Work order: For the material below, return exactly the lines starting at the line containing "Close the Configuration settings panel" and ending at the line containing "Given: Click the Keybinds keyboard icon", both ends included, and no others.

Given information: Begin

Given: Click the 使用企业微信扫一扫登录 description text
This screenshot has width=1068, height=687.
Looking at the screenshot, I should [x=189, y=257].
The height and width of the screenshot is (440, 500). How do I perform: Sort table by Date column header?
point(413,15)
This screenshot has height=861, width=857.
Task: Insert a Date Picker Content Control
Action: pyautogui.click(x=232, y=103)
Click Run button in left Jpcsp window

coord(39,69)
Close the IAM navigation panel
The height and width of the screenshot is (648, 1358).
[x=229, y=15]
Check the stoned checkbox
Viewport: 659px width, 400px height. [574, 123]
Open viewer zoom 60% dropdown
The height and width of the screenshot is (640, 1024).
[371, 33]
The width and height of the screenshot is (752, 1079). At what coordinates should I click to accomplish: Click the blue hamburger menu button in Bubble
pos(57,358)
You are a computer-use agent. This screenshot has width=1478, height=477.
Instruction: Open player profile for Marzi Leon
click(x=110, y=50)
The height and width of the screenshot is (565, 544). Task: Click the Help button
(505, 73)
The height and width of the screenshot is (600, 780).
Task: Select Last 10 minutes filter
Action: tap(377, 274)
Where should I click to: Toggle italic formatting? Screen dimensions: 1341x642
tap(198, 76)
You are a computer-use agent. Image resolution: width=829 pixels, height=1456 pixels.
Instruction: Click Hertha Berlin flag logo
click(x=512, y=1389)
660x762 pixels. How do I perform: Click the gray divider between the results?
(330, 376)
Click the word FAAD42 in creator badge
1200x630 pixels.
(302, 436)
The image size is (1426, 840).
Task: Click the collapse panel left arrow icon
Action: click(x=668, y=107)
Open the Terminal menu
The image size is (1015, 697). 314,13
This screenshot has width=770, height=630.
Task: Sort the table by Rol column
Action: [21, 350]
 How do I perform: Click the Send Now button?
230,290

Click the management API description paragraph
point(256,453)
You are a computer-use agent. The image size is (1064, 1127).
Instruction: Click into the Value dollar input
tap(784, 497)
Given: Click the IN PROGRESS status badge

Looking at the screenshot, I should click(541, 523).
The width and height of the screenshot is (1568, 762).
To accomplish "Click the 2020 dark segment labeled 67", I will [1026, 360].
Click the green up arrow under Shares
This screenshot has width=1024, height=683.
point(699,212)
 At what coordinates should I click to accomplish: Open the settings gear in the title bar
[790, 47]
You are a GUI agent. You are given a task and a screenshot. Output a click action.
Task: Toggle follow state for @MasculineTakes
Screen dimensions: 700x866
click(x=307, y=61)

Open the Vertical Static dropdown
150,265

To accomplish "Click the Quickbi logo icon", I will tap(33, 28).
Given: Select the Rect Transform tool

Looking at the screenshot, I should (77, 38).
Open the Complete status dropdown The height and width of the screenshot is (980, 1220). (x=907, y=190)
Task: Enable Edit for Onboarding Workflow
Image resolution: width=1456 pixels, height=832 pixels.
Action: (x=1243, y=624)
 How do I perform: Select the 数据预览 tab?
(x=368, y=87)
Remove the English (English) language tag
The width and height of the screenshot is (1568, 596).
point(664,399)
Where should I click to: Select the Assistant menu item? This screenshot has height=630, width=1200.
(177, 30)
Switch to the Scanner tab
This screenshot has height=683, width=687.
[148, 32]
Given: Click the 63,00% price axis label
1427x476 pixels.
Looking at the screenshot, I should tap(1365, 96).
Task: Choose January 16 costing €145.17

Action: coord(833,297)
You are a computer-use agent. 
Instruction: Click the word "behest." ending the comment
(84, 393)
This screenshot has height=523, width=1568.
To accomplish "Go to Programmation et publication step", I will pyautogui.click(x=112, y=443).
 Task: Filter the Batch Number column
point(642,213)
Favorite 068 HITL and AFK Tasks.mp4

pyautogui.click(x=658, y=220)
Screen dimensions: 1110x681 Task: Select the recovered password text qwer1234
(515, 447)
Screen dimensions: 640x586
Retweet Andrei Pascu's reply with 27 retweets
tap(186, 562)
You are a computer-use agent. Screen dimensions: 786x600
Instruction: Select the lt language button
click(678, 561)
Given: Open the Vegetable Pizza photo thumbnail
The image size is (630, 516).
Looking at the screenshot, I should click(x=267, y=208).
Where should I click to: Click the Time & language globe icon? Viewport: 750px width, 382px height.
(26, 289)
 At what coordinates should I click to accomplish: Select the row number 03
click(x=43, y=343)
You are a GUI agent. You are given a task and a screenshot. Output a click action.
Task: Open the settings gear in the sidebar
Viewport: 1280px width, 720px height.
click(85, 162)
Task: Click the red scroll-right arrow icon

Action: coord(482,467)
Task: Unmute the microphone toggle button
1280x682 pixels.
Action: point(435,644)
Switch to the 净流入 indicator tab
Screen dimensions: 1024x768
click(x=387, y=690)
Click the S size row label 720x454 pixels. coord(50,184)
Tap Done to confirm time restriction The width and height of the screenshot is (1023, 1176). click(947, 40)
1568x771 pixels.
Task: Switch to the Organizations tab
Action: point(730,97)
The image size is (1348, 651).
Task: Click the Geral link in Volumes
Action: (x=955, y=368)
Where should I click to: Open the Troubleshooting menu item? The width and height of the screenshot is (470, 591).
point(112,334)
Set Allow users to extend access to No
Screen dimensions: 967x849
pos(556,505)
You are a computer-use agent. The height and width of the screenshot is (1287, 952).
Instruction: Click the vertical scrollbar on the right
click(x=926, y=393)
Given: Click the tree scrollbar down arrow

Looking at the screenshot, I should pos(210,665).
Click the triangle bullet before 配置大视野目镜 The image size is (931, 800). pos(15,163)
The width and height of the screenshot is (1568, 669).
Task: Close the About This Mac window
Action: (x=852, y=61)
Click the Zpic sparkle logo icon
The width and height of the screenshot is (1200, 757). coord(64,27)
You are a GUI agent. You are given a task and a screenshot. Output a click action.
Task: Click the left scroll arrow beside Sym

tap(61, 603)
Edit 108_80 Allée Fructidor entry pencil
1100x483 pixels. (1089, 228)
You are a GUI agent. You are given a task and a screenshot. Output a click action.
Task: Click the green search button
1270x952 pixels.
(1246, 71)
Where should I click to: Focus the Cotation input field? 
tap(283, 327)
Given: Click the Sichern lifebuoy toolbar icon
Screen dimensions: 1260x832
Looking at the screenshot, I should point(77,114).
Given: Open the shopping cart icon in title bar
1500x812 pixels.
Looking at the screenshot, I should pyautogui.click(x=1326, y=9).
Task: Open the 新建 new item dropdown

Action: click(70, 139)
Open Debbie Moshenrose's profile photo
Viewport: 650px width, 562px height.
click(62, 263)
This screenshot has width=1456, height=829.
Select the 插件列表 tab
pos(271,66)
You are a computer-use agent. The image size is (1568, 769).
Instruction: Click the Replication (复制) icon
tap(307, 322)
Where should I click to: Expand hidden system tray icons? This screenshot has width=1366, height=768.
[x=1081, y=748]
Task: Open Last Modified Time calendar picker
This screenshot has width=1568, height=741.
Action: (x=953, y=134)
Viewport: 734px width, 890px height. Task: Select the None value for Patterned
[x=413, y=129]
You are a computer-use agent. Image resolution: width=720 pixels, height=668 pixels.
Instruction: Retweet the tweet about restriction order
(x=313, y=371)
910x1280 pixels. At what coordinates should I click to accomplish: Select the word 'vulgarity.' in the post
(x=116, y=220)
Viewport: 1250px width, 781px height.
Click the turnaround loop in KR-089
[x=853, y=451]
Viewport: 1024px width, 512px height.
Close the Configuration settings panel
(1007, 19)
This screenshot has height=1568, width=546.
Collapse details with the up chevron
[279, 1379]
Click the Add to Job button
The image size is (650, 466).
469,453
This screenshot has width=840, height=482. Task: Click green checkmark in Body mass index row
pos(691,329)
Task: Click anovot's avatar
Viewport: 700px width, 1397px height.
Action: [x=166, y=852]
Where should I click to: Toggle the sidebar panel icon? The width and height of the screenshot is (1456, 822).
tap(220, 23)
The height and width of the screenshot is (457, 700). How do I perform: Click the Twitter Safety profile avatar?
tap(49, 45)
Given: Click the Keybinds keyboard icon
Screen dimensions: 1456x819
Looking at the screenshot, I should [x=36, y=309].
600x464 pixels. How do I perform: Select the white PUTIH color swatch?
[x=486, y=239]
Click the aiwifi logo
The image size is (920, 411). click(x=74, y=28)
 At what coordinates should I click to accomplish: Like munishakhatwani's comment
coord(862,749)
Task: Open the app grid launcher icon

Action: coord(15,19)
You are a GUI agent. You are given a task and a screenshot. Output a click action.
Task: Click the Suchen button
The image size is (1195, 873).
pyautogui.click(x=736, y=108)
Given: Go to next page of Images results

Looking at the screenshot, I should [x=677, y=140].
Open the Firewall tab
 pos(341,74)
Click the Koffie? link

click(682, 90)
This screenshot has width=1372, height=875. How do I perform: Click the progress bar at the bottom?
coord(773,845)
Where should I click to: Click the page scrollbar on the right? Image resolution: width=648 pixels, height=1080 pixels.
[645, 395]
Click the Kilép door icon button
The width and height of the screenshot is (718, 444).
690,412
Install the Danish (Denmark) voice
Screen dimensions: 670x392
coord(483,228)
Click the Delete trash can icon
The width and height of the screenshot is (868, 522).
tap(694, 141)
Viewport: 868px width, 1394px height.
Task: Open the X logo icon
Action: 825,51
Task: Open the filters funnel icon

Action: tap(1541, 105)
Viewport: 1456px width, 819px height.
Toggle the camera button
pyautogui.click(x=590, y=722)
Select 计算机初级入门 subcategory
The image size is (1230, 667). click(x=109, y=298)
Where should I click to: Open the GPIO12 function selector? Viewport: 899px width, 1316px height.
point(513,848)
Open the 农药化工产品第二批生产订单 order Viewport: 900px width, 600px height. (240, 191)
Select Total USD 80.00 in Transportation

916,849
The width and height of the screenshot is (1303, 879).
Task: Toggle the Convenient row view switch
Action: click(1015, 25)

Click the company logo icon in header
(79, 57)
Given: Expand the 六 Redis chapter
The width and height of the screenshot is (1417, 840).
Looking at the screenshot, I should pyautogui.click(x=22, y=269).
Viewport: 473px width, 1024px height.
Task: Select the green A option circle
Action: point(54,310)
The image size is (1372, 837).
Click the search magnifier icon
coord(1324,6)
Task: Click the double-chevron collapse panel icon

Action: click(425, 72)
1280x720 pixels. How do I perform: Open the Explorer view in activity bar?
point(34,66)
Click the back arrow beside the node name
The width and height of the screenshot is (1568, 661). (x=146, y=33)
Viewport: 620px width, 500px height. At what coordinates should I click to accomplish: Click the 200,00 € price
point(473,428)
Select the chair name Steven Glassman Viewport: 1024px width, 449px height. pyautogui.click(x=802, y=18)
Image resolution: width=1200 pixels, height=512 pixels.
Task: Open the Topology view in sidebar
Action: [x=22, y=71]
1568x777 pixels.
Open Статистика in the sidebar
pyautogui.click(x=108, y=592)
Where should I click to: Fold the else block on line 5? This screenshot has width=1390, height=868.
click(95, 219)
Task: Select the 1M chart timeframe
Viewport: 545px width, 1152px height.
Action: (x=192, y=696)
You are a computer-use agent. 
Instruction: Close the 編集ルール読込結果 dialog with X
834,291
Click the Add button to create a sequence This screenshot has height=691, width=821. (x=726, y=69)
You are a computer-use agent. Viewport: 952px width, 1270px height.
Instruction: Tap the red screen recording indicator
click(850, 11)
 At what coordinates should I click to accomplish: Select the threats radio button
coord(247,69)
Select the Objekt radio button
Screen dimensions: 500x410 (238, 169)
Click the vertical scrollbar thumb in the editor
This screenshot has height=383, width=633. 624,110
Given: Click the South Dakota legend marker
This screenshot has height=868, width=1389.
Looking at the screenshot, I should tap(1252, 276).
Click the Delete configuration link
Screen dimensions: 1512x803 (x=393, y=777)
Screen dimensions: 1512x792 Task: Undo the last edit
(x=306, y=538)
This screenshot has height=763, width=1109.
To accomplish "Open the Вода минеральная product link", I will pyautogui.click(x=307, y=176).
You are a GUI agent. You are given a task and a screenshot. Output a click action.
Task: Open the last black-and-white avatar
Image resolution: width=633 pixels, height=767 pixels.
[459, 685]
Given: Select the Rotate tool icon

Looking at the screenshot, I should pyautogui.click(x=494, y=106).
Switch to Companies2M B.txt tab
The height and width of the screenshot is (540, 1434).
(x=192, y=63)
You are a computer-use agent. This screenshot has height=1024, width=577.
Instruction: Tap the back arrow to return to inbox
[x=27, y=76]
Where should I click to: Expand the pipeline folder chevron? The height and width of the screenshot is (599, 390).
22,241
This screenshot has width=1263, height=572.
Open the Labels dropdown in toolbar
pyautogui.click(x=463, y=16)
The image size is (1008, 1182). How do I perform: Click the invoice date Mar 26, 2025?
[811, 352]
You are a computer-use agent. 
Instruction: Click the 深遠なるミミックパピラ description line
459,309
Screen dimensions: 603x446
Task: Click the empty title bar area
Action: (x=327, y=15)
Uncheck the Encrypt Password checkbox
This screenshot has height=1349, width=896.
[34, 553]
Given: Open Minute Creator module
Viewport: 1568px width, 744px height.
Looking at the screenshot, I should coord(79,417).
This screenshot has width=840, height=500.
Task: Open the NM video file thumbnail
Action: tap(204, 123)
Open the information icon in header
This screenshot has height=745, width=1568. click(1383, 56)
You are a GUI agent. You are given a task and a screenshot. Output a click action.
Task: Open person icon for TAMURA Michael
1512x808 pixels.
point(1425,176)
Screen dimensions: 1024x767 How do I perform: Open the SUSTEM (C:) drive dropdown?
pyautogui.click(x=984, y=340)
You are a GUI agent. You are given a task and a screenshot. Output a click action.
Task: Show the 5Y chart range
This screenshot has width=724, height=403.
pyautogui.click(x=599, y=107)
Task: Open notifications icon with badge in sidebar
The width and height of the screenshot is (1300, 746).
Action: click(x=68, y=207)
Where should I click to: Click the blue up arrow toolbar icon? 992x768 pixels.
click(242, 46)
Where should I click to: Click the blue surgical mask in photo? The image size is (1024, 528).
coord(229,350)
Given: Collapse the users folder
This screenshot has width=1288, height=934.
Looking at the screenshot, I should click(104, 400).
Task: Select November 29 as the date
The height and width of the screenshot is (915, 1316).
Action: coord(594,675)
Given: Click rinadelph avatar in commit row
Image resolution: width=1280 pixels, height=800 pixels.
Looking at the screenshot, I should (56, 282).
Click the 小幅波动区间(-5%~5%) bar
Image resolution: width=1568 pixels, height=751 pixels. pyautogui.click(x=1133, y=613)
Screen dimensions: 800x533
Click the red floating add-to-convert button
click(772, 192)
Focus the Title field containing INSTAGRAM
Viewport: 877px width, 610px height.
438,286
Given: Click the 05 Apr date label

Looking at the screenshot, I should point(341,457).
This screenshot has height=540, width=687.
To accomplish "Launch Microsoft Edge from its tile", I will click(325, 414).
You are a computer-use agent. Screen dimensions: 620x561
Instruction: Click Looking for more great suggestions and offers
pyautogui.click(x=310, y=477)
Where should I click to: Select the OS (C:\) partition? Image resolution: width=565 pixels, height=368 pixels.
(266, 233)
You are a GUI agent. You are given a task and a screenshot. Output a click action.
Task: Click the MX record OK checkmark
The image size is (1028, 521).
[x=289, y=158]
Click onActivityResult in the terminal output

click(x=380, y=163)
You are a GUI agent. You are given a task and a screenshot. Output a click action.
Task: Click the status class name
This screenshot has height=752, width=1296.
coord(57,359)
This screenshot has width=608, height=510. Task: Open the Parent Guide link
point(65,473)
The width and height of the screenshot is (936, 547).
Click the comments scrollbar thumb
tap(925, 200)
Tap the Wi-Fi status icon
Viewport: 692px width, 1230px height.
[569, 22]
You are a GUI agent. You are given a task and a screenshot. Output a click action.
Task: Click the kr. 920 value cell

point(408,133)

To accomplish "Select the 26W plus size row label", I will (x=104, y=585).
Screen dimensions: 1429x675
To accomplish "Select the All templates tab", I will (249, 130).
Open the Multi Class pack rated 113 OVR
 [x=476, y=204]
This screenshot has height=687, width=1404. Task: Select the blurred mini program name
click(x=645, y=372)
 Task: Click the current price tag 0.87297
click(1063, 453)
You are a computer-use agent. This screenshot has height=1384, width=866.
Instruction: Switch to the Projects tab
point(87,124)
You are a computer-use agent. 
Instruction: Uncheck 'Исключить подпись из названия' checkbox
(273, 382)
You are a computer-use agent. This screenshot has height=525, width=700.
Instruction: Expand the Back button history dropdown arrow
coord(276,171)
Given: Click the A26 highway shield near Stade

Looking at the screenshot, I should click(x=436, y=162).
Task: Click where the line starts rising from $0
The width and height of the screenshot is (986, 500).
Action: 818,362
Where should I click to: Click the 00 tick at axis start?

Given information: End

Result of the task:
Close the Configuration settings panel
(1007, 19)
This screenshot has height=1568, width=546.
Collapse details with the up chevron
[279, 1379]
Click the Add to Job button
The image size is (650, 466).
469,453
This screenshot has width=840, height=482. Task: Click green checkmark in Body mass index row
pos(691,329)
Task: Click anovot's avatar
Viewport: 700px width, 1397px height.
Action: [x=166, y=852]
Where should I click to: Toggle the sidebar panel icon? The width and height of the screenshot is (1456, 822).
tap(220, 23)
The height and width of the screenshot is (457, 700). How do I perform: Click the Twitter Safety profile avatar?
tap(49, 45)
Given: Click the Keybinds keyboard icon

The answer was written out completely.